Pakar Hukum Pidana dari Universitas Islam Indonesia (UII), Muzakir mengatakan hal itu merupakan bukti kuat bahwa Siyono merupakan korban dari tindakan sewenang-wenang aparat, yaitu Detasemen Khusus Antiteror 88 (Densus 88).

Karena itu, sebagai institusi penegak hukum, Polri hendaknya tetap bersikap adil, yakni dengan melakukan pengusutan terhadap oknum yang terlibat dalam kasus tersebut.

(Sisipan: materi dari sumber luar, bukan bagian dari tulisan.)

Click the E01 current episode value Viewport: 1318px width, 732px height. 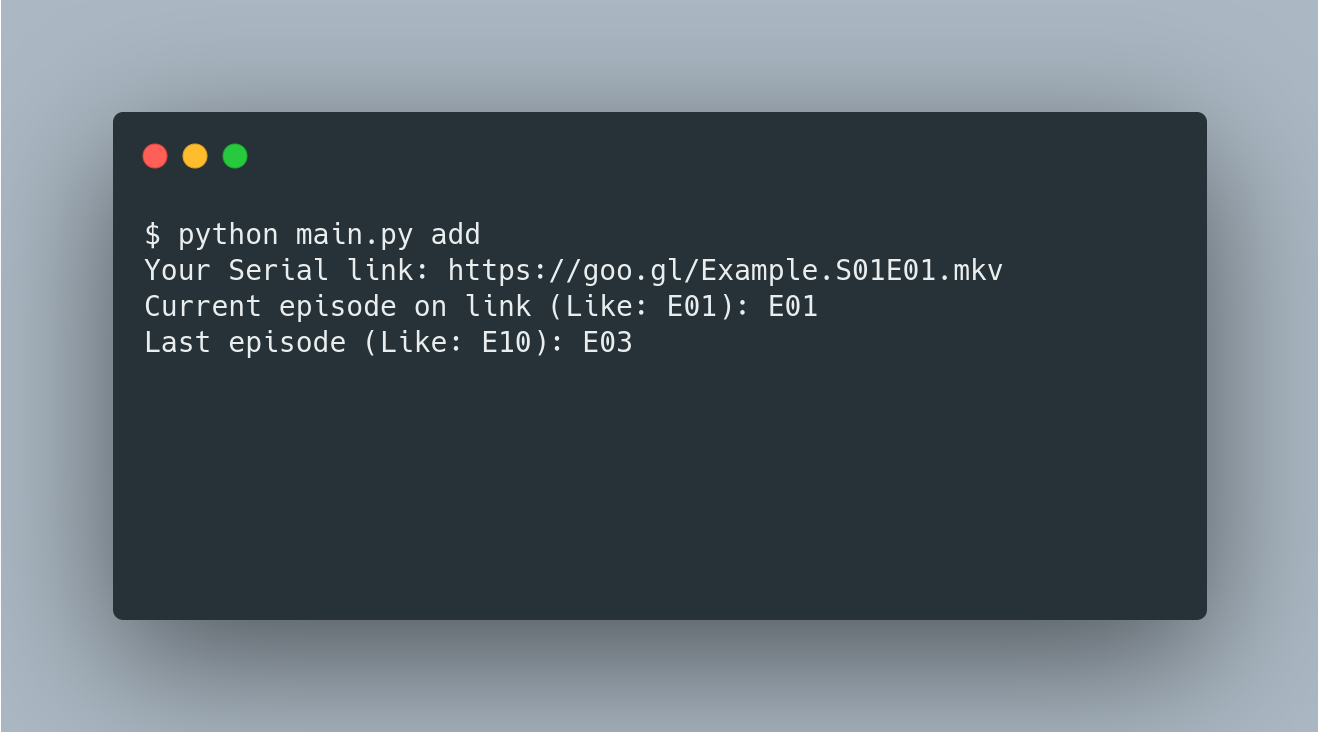point(795,306)
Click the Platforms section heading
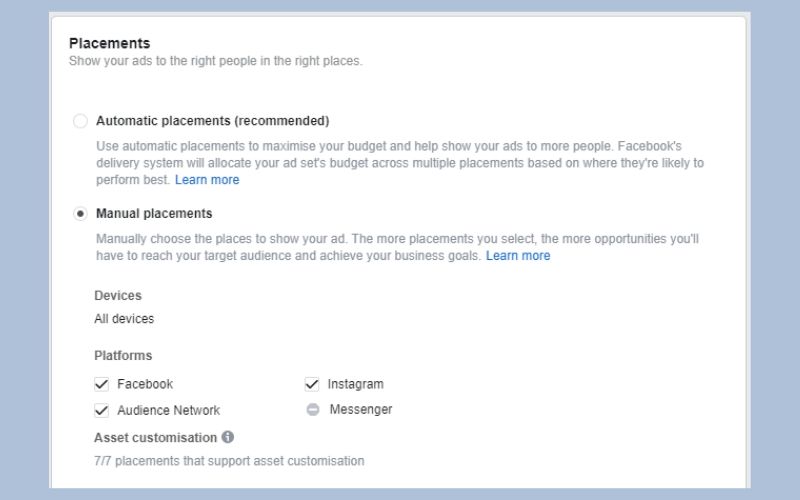Screen dimensions: 800x500 coord(123,356)
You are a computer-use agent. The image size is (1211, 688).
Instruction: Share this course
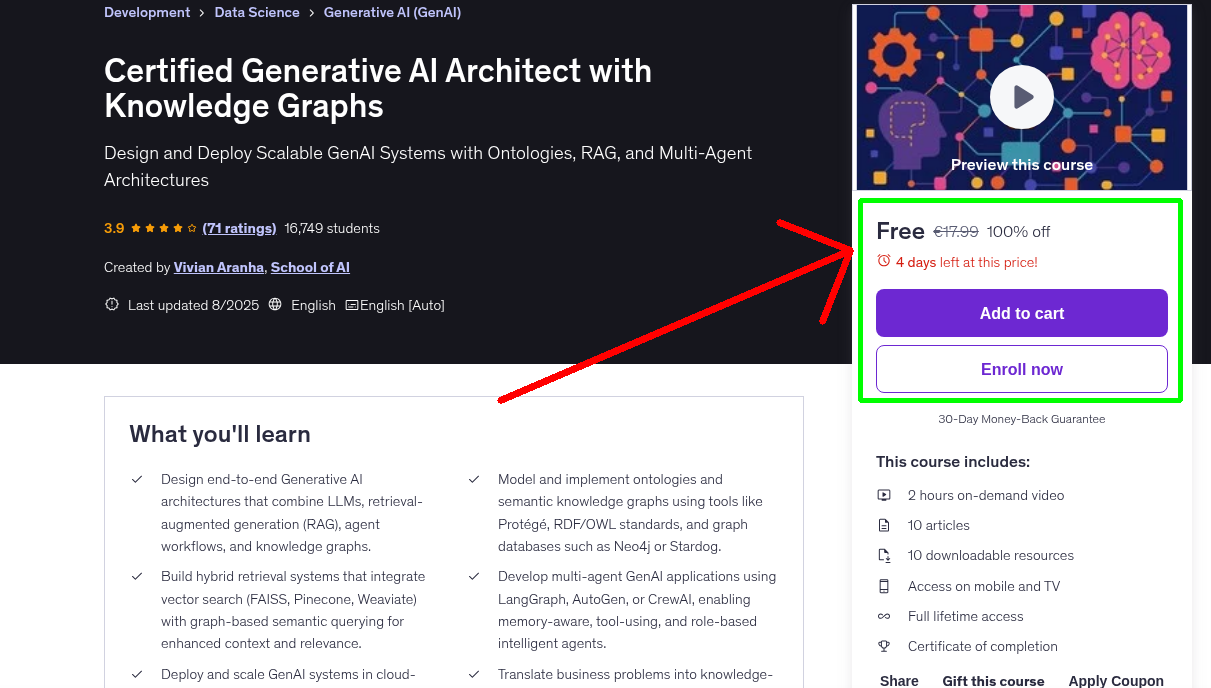(x=898, y=679)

"Polri harus bertindak dengan jujur. Kan jelas dalam kasus ini mereka bisa mengusut siapa saja yang terlibat, terus apa saja yang dilakukan hingga kematian terjadi, serta alasan jelas mereka melakukan tindakan seperti penganiayaan," ujar Muzakir kepada Republika.co.id, Selasa (12/4).

Muzakir menjelaskan, tindakan personil Densus 88 dalam menangani Siyono secara jelas bertentangan dengan Undang-undang Dasar (UUD) 1945. Kematian di tangan aparat hukum merupakan kejahatan yang bisa dipertanggungjawabkan secara pidana, sama halnya dengan pelanggaran lainnya.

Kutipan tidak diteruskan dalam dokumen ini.